While self-harm does not always stem from abuse, I would say that many of us who were subjected to long-term trauma end up with a desire for self harm. Why not? If those we depended on for everything thought we should be hurt, how can we have any other identity? Through drugs, through eating disorders, through any and every way we can indirectly or directly cause ourselves pain, we find what we are most used to. In a twisted way, what brings us “comfort” and a “sense of home” is pain and hurt. And there is nothing quite like taking command of the pain, is there? When you can control it, deliver it, see it, feel it, numb it, and wear it – it can no longer be hidden. It is the chameleon saying “I HAVE MY OWN SKIN, YOU CAN SEE ME.” Even if you cover it up with sleeves and scarves and bandages, the mirror screams it. “YOU CAN SEE ME.”

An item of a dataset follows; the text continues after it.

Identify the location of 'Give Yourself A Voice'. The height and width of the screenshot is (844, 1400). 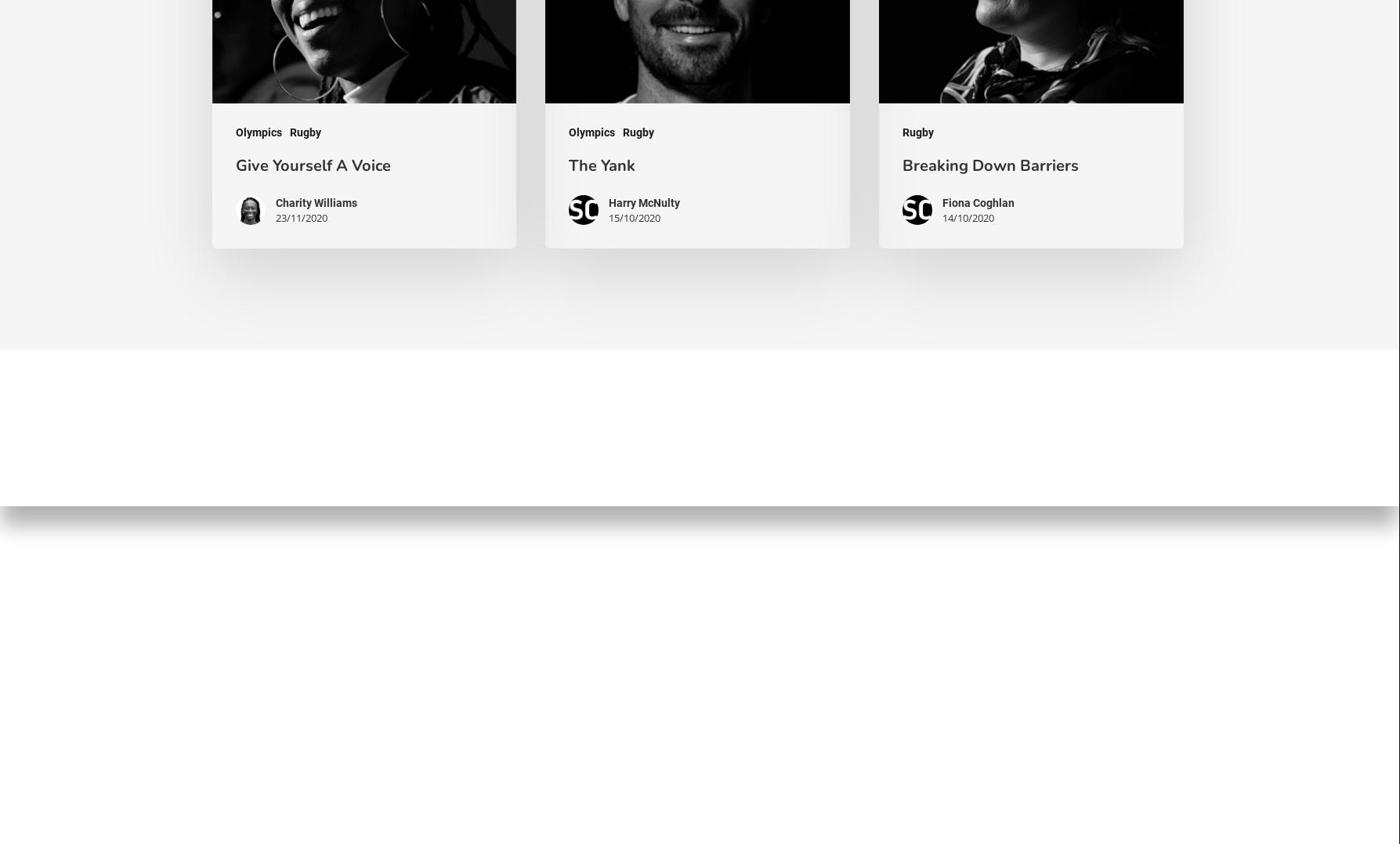
(313, 165).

How do I know this? I lived it. Live it. Yesterday, today, tomorrow. Self-injury is not something that “just goes away”. It can’t be “positive thought” out. Telling someone who has grown used to and dependent on pain to “just stop” is as useless as spitting on a forest fire. And for those of us struggling to get better, it is maddening to have so many misunderstand. We don’t do it for attention. We are shamed by what we do. Most of us want to stop – and even if you don’t now, you will. I promise. At some point you will come to realize you don’t live in a vaccuum. No matter how much you might not want to believe it, there are people who care about you, who don’t want you hurt or dead, and you do make a difference in the world for the better. Like “It’s a Wonderful Life”, each one of us has some effect for good on this planet, and your actions directly affect others. So – you will come to a point when you say, “I have to stop.”
The good news. You can.
It won’t be easy. Nothing worthwhile ever is. The truth is, if you have done it for a long time, it might take you a long time to stop. It’s also true the desire never completely leaves you. But you CAN STOP. And you need to. We need you. The world needs you. It is just that simple. The world needs people who have hurt and understand that hurting is not the answer.
Chances are you will need help. For most, if not all of us, that means professional help. Good therapy is not hocus pocus. It is hard work, and it can’t be done with just anyone. You have to find the right person to trust your soul with, and I know how next-to-impossible that can feel. You’ve spent your whole life only trusting in the pain and yourself. How can you learn to do otherwise? I don’t have an easy answer. And the therapist doesn’t do it for you. At best, they are a guide in the darkest of your places – and when you finally get into the light you will walk on your own. But you need help to get out of the pit you’re in. The kind of darkness you have been carrying needs a light and chances are you are stuck without one. People carry lights inside them. Find someone to share their light until you can get yours bright again. Then – who knows – you might be a light to others.
Why should you trust me, you might ask? Who the hell am I to speak to your pain, your scars, your experience? What right do I have to tell you what to do?
Because I am you – on the other side of where you are now – but part of me will always be there. I have the light and the dark, and I still find myself lost there from time to time. If you saw me, you would never know at first that I was anything but successful; solid marriage of 20 years that has survived its’ share of hardships; two healthy, uber successful children who excel at all they do; thriving art business; and animal rescue and therapy work that changed countless lives. But I know the darkness. I barely survived it. Look closer and you will see the crisscross of scars, the marks of pain that life has left on me – and I have helped make them. I wear my pain.
But I am better. More and more often, I choose to put down the knife, to choose a bloodless outcome, to hold the pain in my mind because I know it WILL NOT LAST. It might feel like I cannot control it, like I cannot hold it for one single second longer – but then I do, and it lessens… it lessens and I did not cut. I did not cut. I did not cut. And then I know, I *know* I can make a different choice. It. Is. Possible.
And when you know the impossible is possible, everything changes.
Stop hiding. Let the light find you, because even with your scars – you are beautiful.